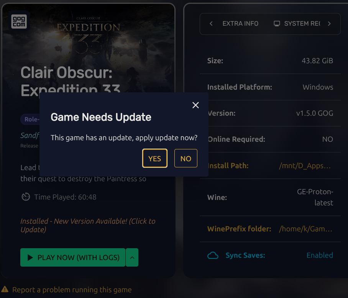The width and height of the screenshot is (348, 298).
Task: Switch to the SYSTEM REQ tab
Action: point(297,23)
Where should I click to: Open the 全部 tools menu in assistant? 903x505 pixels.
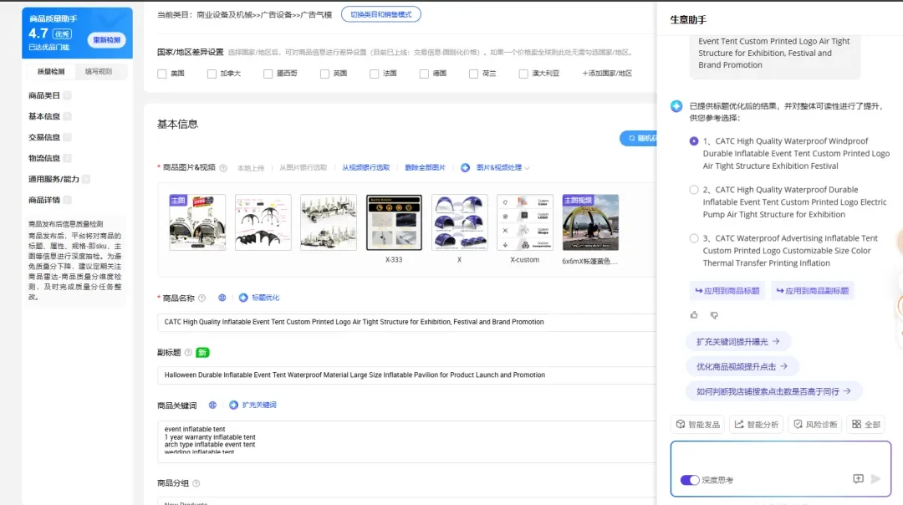[x=865, y=425]
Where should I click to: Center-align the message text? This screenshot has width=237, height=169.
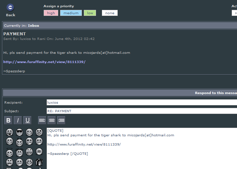coord(52,120)
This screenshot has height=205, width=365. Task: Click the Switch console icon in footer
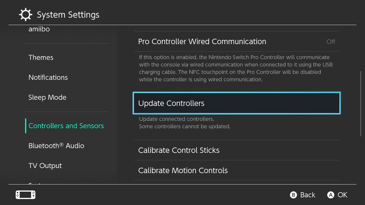point(25,195)
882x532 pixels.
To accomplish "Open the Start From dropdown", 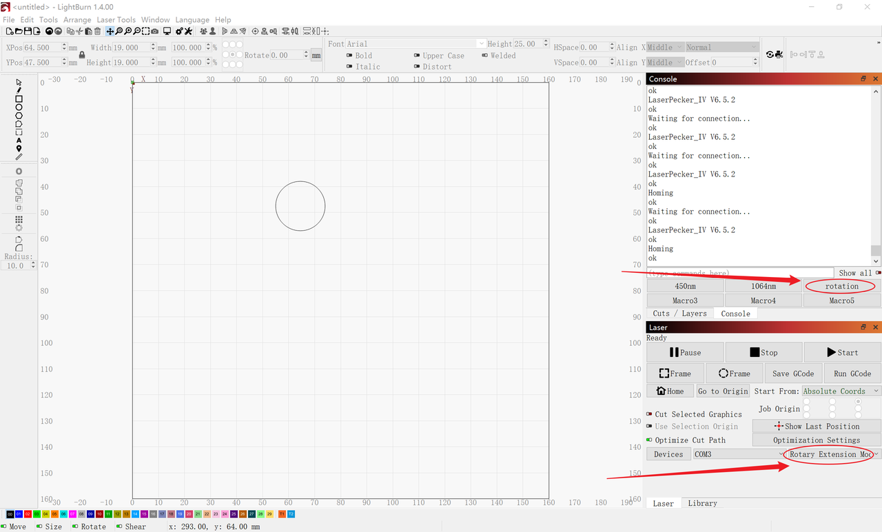I will point(841,391).
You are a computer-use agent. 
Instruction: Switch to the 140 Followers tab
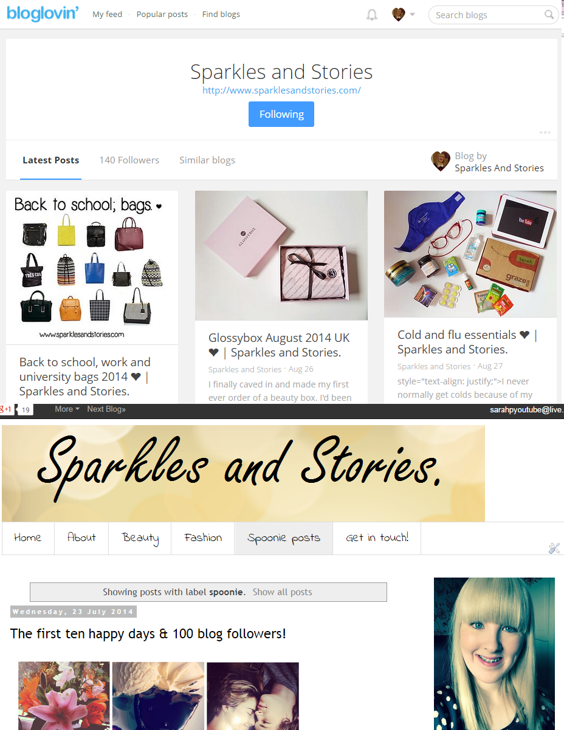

* [Task]:
From the rows above, pick out each line that contains the string "Where" and copy it. Case counts.

* [Solution for this problem]:
Where should I click to: Open the 全部 tools menu in assistant? 903x505 pixels.
Where should I click to: Center-align the message text? This screenshot has width=237, height=169.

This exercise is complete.